大企業の不祥事の時に、「3ヶ月間、役員報酬の20%カット」などと報道されていますが、これは彼らが労働者ではないからです。
就業規則の効力
就業規則と法令・労働協約の関係
就業規則が法令や労働協約に反する場合は無効となります。ただし、その就業規則が、すべて無効となるのではなく、違反する部分についてのみ無効となります。
就業規則が法令や労働規則に反する場合、所轄労働基準監督署長はその変更を命ずることができます。
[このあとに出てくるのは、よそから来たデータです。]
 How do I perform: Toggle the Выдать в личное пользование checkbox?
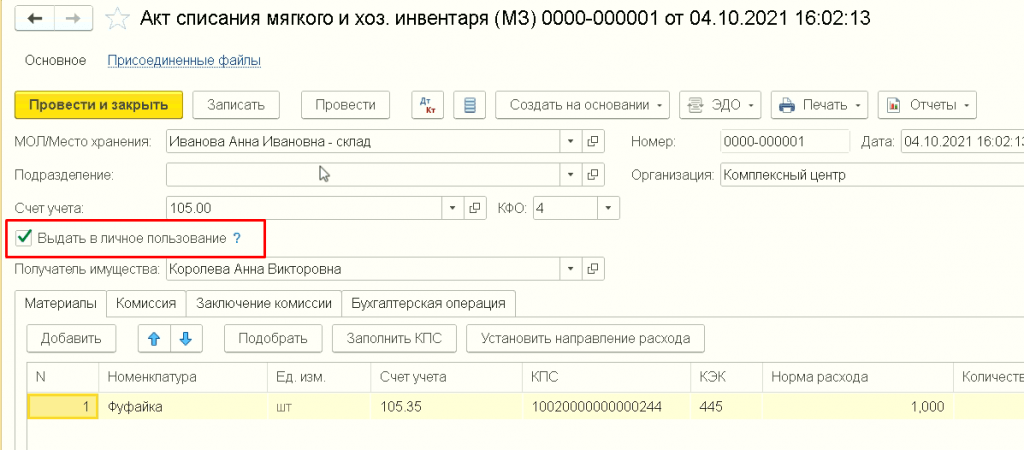(x=24, y=239)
変更に従わない使用者は、30万円以下の罰金に処せられます。
就業規則と労働契約の関係
就業規則の基準に達しない労働条件の労働契約は、その部分について無効となり、その部分は就業規則の基準によります。
それぞれの効力の関係は次のとおりです。
法令 > 労働協約 > 就業規則 > 労働契約
この効力の関係については、特に労働条件の変更の場合に注意が必要です。
例えば、個々の労働契約の労働条件を変更した場合、その労働条件が就業規則にも記載されている時は就業規則も変更しなければ、労働条件の変更は有効になりません。